Canadian Blood Services has previously cautioned that letting companies trade cash for plasma — a practice banned in British Columbia, Ontario and Quebec — could funnel donors away from voluntary giving.

The bulk of the non-profit agency’s supply currently comes from abroad, including via organizations that pay donors.

It issued a plea earlier this week for donors to book and keep appointments, noting collections have been falling since July 1 despite a constant need for plasma in transfusions for surgery, cancer patients and accident victims.

The number of people who donate blood regularly dropped by 31,000 during the COVID-19 pandemic, leaving the organization with its smallest donor base in a decade, it said.

The agency has opened five new plasma donor centres in the last few years, with six more planned by 2024 in an effort to draw 25 per cent of its supply from Canadian donors.

“But this only gets us halfway there. More needs to be done,” Canadian Blood Services said in the statement.

Working with private partners may offer one way to reach the 50 per cent threshold.

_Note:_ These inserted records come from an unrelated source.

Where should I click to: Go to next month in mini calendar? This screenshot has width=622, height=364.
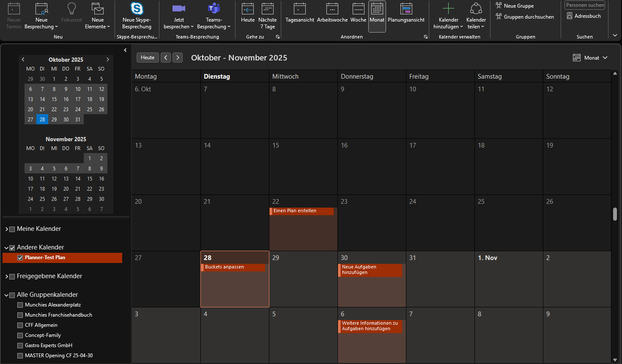[108, 60]
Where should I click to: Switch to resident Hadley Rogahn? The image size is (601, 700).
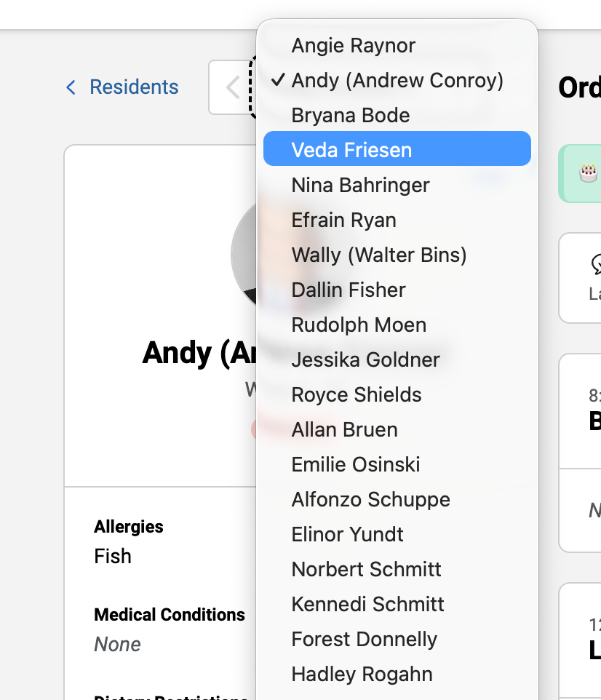tap(362, 674)
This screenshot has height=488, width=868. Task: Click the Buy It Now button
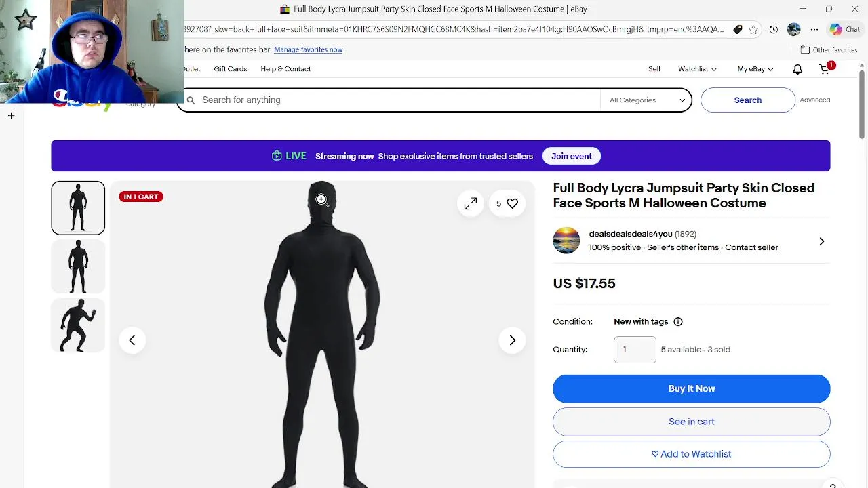[691, 388]
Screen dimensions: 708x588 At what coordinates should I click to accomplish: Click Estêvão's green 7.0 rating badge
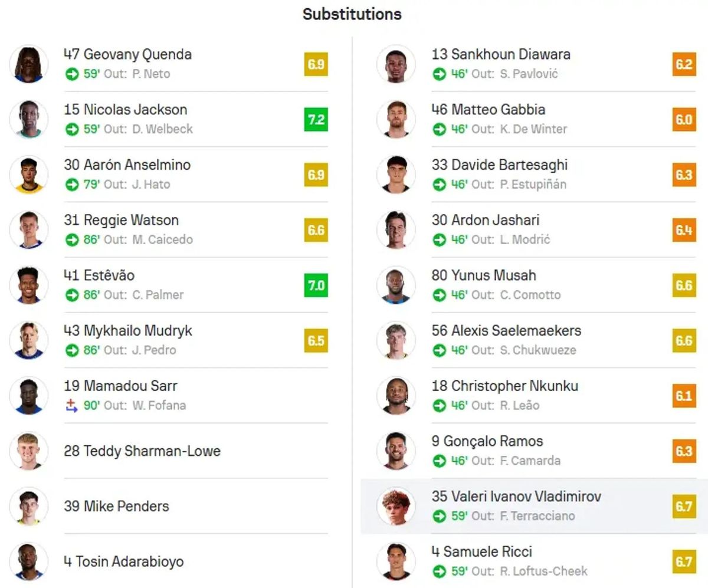click(316, 285)
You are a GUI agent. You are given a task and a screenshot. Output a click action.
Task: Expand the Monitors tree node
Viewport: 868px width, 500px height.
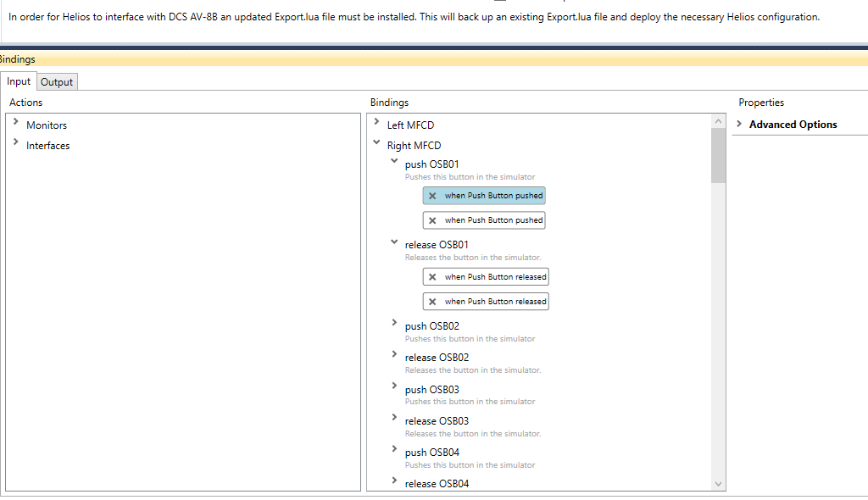coord(15,121)
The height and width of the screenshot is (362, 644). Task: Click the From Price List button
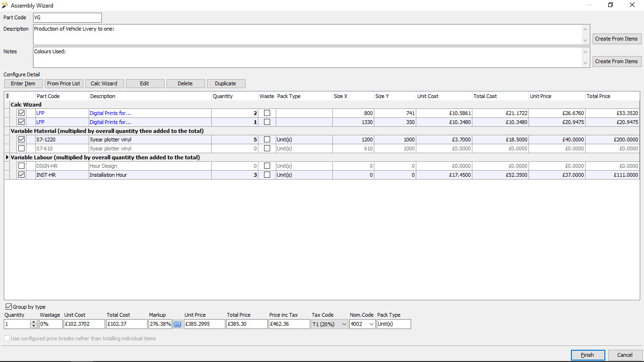pos(64,83)
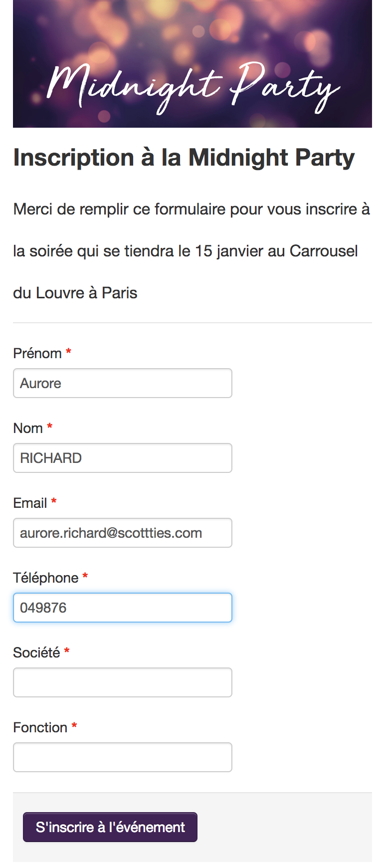
Task: Click the empty Fonction input field
Action: click(x=122, y=757)
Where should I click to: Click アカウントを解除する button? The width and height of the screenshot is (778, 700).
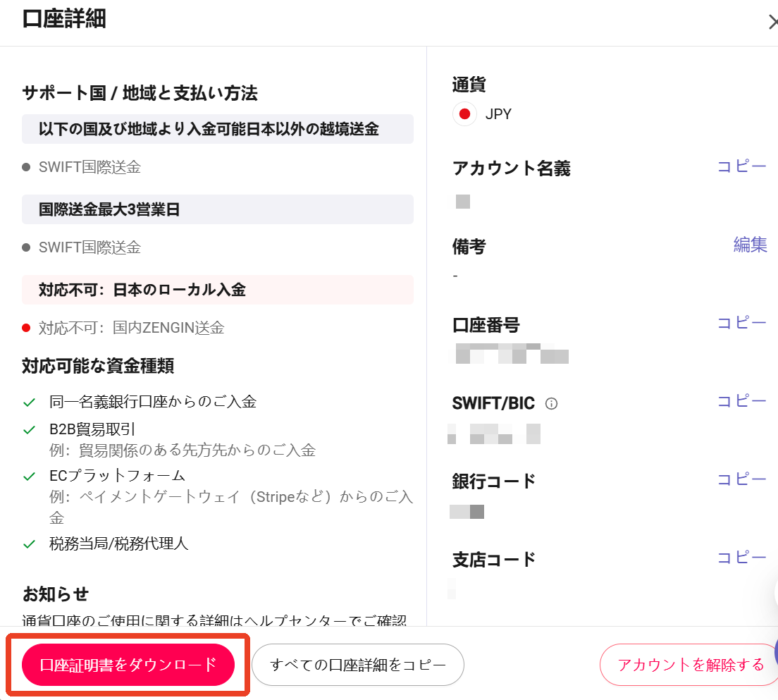(x=690, y=665)
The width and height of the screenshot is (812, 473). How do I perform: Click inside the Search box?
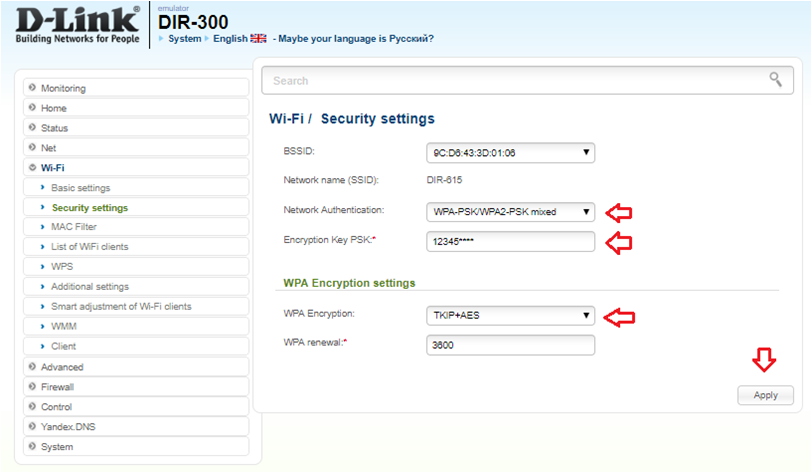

“Any options considered must necessarily include controls to ensure plasma collected in Canada is used exclusively to manufacture immunoglobulins for patients in Canada, while also ensuring no negative impacts on Canadian Blood Services’ current and future blood and plasma collections network,” the agency said.

It said Monday it had only four days’ worth of O+ blood type supply and five days’ worth of O- and B- blood types.

The O- type is the one most commonly used in transfusions for traumas and emergency surgeries, since anyone can receive its red blood cells. The O+ blood type is also in high demand due to its compatibility with any other positive red blood cell.

Spokeswoman Delphine Denis said ongoing illness and isolation requirements related to COVID-19, heat-related weather issues and the return of pre-pandemic activities and summer travel that have left many people with less time to donate are all factors contributing to the shortage.

There are 57,000 open appointments that must be filled before the end of August across Canada, the agency said.